In no event will Acquiring Fund assume or otherwise be responsible for any Liabilities of Target
Fund.
(b) Subject to the terms and conditions of this Agreement, and in reliance on
the representations and warranties of Target Fund herein contained, and in consideration of such
sale, conveyance, transfer, and delivery, Acquiring Fund agrees at the Closing to deliver to
Target Fund the number of Acquiring Fund Shares determined by: (A) dividing the net asset
value per share of Target Fund Shares as of Close of Business on the Valuation Date by (B) the
net asset value per share of Acquiring Fund Shares as of Close of Business on the Valuation
Date, and (C) multiplying the result by the number of outstanding Target Fund Shares as of
Close of Business on the Valuation Date. All such values shall be determined in the manner and
as of the time set forth in Section 2 hereof.
(c) As soon as practicable following the Closing, Target Fund shall dissolve
and distribute pro rata to Target Fund's shareholders of record as of the Close of Business on the
Valuation Date the Acquiring Fund Shares received by Target Fund pursuant to this Section, and
all outstanding Target Fund Shares shall at that time be cancelled and considered no longer
outstanding. Such distribution shall be accomplished by the establishment of accounts on the
share records of Acquiring Fund of the type and in the amounts due such shareholders pursuant
to this Section 1 based on their respective holdings of Target Fund Shares as of the Close of
Business on the Valuation Date. Fractional shares of beneficial interest of Acquiring Fund shall
be carried to the third decimal place. No certificates representing shares of beneficial interest of
Acquiring Fund will be issued to shareholders of Target Fund shares irrespective of whether such
shareholders hold their Target Fund Shares in certificated form.
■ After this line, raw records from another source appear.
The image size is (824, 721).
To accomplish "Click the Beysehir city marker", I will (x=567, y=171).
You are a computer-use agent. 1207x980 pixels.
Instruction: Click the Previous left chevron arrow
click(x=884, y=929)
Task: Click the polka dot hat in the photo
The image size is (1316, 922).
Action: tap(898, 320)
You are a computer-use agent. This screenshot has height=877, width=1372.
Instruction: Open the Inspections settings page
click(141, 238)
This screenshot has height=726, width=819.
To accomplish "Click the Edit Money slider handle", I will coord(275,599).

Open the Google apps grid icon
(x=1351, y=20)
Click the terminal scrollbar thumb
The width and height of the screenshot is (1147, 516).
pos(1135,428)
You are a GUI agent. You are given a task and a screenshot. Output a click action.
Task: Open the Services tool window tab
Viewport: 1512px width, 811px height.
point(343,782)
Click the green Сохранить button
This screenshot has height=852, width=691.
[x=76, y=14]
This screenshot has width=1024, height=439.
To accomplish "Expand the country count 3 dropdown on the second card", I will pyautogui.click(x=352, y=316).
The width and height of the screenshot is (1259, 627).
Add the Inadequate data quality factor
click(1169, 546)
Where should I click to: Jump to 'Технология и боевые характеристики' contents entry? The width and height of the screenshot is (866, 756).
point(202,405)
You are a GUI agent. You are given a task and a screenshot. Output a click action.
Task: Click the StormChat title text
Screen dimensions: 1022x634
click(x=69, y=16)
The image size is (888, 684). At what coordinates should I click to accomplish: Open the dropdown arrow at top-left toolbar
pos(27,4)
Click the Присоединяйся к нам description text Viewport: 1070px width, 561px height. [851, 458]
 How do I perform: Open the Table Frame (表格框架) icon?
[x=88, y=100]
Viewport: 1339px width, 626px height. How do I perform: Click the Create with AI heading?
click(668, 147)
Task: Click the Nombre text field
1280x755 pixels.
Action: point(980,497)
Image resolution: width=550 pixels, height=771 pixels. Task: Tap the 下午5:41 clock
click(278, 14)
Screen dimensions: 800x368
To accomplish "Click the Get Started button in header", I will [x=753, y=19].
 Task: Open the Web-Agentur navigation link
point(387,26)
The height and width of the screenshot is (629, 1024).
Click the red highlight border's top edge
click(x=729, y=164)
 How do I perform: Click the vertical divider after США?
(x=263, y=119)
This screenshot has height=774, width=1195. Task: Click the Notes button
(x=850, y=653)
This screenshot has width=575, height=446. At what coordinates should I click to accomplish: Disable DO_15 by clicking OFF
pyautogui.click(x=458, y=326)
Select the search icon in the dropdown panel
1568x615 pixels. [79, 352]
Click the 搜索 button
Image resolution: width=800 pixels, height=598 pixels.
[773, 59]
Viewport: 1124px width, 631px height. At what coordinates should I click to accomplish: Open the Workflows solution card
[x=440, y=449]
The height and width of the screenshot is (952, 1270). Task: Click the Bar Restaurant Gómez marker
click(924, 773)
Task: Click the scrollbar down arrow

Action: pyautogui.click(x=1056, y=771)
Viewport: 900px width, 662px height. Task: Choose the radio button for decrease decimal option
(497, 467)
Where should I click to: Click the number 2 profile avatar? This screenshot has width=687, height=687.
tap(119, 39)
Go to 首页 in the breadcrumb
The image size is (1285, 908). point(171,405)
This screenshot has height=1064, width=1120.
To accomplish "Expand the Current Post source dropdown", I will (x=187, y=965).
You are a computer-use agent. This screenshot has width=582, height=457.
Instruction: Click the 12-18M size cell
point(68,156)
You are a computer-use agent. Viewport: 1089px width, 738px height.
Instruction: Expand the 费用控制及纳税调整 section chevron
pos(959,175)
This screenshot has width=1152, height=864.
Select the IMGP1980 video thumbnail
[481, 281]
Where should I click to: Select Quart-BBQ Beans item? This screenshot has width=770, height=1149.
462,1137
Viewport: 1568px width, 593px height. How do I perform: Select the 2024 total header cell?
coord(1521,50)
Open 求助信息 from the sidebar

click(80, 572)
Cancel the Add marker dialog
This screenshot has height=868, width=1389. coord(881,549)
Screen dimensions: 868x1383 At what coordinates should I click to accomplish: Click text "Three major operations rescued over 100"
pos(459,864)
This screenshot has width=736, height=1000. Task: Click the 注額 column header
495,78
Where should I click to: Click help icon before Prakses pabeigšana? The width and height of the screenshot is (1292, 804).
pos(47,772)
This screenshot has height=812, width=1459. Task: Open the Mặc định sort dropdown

(d) At the Closing, each outstanding certificate that prior to the Closing
represented Target Fund Shares shall be cancelled and shall no longer evidence ownership
thereof.
(e) At the Closing, each holder of record of Target Fund Shares as of the
record date shall have the right to receive any unpaid dividends and other distributions that were
declared prior to the Closing, including any dividend or distribution declared pursuant to Section
9(e) hereof.
2. Valuation
(a) The value of Target Fund's Net Assets to be acquired by Acquiring Fund
hereunder shall be computed as of the Close of Business on the Valuation Date in a manner
consistent with the valuation procedures described in Target Fund's registration statement on
Form N-2 dated February 25, 1994, as such disclosures have been amended to date by any
(i) amendments to Target Fund's registration statement filed with the U.S. Securities and
Exchange Commission (the "SEC"); (ii) press releases issued on behalf of Target Fund; and (iii)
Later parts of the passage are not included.